Your post just made me sad!! You`ve just described normal Golden traits. All she wants is to be loved and is looking for your approval.

I agree with the others who recommended rehoming her. There are many families who would love and appreciate her for what she is (despite her few shortcomings).


----------



## NuttinButGoldens

I'd like to interject one more thing here...

A Golden Retriever never forgets anything. Ever. Good or Bad. They may forgive, they may ignore. But they never, ever forget.

Please keep this in mind when dealing with your dog.


----------



## tippykayak

Everything you're describing is the normal traits of a bored, untrained Golden. Instead of expending energy on disliking her, you should try training her and giving her some stimulation. It's not terribly hard to get a Golden to give up the wrong toys (shoes, kids' toys, etc.) and focus on the right toys. It just takes careful monitoring and reinforcing of the right behavior for a while.

If you can't rehome her, you need to train her. And you can't train her if you're leaving her alone and ignoring her a lot of the time. So one of those elements needs to change or you're going to continue to be frustrated.
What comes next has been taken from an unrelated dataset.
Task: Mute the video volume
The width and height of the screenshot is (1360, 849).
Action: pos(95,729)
A FAMILY training opportunity (like a class you all go to) might help with family bonding and the dog troubles all at the same time. It sounds like you have a loving, sweet dog who is bored, insecure, and untrained. The first two elements are what she brought to the relationship. The other three are your responsibility to take care of.


----------



## Jackson'sMom

OP, you and your wife have a serious problem. The poor dog is caught in the middle. Either you need to change your attitude toward the dog, your wife needs to step up and take more responsibility, or you need to find another home for the dog. Locking it in a cage or throwing it in the back yard is not the solution.

You're upset because the dog dares to lie by your chair and want attention? THAT'S WHAT GOLDENS DO! You need to either change your attitude toward this poor dog or rehome it. Dog hair in the house is a fact of life when you have a dog, any dog. And one of my dogs gets on the couch when we're gone sometimes, too. Big deal. Am I going to lock her in a cage to keep her off the couch? No way. I simply clean up the hair. 
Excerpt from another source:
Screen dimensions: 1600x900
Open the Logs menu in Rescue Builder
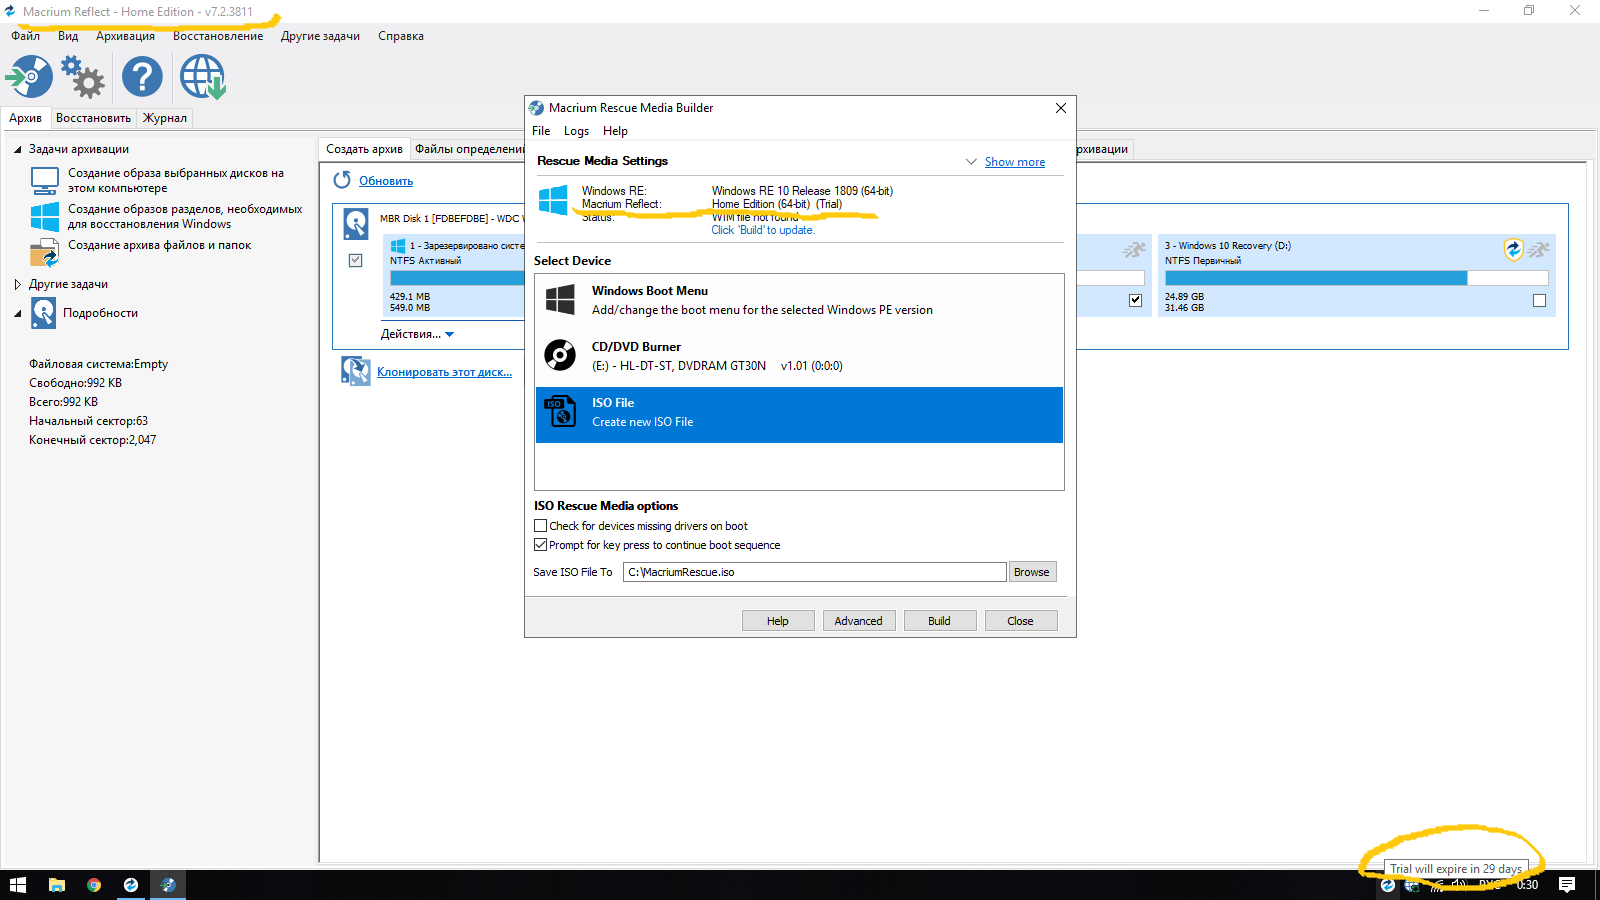coord(576,131)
I feel really sorry for this poor dog.


----------



## C's Mom

Is this a troll?

You've been given a lot of great advice in this thread. I hope that you at least try some of these solutions. Heck, you are already spending time grooming her so I know that there is kindness in your heart - why not go the little bit extra and try some of these ideas? Just think of the hero you will be in the eyes of your son and wife if you were to work with your golden girl to help her along. Perhaps your golden girl will be the best friend you never knew you needed.


----------



## Debles

After thinking this was a troll (who would come to a golden retriever forum to go on and on about how much they can't stand goldens?)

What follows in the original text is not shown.